Exercise details> Copy the records below character for character.
Records for this task START
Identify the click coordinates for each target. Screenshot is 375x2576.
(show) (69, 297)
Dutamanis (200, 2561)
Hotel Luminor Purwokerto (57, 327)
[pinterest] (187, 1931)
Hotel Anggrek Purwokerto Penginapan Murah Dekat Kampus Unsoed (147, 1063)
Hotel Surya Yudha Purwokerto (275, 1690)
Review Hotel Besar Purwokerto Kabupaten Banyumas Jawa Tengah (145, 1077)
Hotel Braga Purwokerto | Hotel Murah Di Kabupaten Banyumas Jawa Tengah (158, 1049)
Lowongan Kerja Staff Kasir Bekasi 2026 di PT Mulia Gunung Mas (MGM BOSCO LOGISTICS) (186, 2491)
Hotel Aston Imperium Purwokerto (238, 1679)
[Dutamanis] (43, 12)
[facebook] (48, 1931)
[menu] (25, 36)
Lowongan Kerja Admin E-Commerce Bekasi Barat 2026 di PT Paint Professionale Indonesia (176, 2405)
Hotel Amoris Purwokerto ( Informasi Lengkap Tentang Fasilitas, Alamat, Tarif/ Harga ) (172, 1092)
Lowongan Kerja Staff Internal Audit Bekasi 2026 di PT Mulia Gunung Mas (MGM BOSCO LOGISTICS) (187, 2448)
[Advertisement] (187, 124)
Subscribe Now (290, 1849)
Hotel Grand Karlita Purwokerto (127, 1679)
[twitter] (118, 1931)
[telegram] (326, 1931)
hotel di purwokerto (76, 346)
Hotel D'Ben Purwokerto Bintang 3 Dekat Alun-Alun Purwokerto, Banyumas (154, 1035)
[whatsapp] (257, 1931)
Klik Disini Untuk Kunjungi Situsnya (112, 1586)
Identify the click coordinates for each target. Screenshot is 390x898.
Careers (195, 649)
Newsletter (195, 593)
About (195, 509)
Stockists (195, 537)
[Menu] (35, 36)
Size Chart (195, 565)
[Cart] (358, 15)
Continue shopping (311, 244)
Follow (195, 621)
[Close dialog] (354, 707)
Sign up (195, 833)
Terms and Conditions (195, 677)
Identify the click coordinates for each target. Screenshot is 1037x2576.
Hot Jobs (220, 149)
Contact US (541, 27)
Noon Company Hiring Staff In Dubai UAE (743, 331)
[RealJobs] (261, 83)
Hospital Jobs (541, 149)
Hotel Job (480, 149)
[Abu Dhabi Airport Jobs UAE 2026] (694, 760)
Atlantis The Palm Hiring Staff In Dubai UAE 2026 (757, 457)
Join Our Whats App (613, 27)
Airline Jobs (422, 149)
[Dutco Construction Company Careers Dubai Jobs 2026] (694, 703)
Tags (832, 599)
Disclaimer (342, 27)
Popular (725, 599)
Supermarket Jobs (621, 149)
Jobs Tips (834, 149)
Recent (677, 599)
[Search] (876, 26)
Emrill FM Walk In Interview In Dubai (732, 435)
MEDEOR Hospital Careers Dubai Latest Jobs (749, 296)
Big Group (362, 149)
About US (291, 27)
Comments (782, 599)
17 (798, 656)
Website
Records for this task END
Response area>
Identify the click coordinates for each target. Screenshot is 375x2576.
(show) (69, 297)
Dutamanis (200, 2561)
Hotel Luminor Purwokerto (57, 327)
[pinterest] (187, 1931)
Hotel Anggrek Purwokerto Penginapan Murah Dekat Kampus Unsoed (147, 1063)
Hotel Surya Yudha Purwokerto (275, 1690)
Review Hotel Besar Purwokerto Kabupaten Banyumas Jawa Tengah (145, 1077)
Hotel Braga Purwokerto | Hotel Murah Di Kabupaten Banyumas Jawa Tengah (158, 1049)
Lowongan Kerja Staff Kasir Bekasi 2026 di PT Mulia Gunung Mas (MGM BOSCO LOGISTICS) (186, 2491)
Hotel Aston Imperium Purwokerto (238, 1679)
[Dutamanis] (43, 12)
[facebook] (48, 1931)
[menu] (25, 36)
Lowongan Kerja Admin E-Commerce Bekasi Barat 2026 di PT Paint Professionale Indonesia (176, 2405)
Hotel Amoris Purwokerto ( Informasi Lengkap Tentang Fasilitas, Alamat, Tarif/ Harga ) (172, 1092)
Lowongan Kerja Staff Internal Audit Bekasi 2026 di PT Mulia Gunung Mas (MGM BOSCO LOGISTICS) (187, 2448)
[Advertisement] (187, 124)
Subscribe Now (290, 1849)
Hotel Grand Karlita Purwokerto (127, 1679)
[twitter] (118, 1931)
[telegram] (326, 1931)
hotel di purwokerto (76, 346)
Hotel D'Ben Purwokerto Bintang 3 Dekat Alun-Alun Purwokerto, Banyumas (154, 1035)
[whatsapp] (257, 1931)
Klik Disini Untuk Kunjungi Situsnya (112, 1586)
Identify the click coordinates for each target. Screenshot is 390x898.
Careers (195, 649)
Newsletter (195, 593)
About (195, 509)
Stockists (195, 537)
[Menu] (35, 36)
Size Chart (195, 565)
[Cart] (358, 15)
Continue shopping (311, 244)
Follow (195, 621)
[Close dialog] (354, 707)
Sign up (195, 833)
Terms and Conditions (195, 677)
Identify the click coordinates for each target. Screenshot is 1037x2576.
Hot Jobs (220, 149)
Contact US (541, 27)
Noon Company Hiring Staff In Dubai UAE (743, 331)
[RealJobs] (261, 83)
Hospital Jobs (541, 149)
Hotel Job (480, 149)
[Abu Dhabi Airport Jobs UAE 2026] (694, 760)
Atlantis The Palm Hiring Staff In Dubai UAE 2026 (757, 457)
Join Our Whats App (613, 27)
Airline Jobs (422, 149)
[Dutco Construction Company Careers Dubai Jobs 2026] (694, 703)
Tags (832, 599)
Disclaimer (342, 27)
Popular (725, 599)
Supermarket Jobs (621, 149)
Jobs Tips (834, 149)
Recent (677, 599)
[Search] (876, 26)
Emrill FM Walk In Interview In Dubai (732, 435)
MEDEOR Hospital Careers Dubai Latest Jobs (749, 296)
Big Group (362, 149)
About US (291, 27)
Comments (782, 599)
17 (798, 656)
Website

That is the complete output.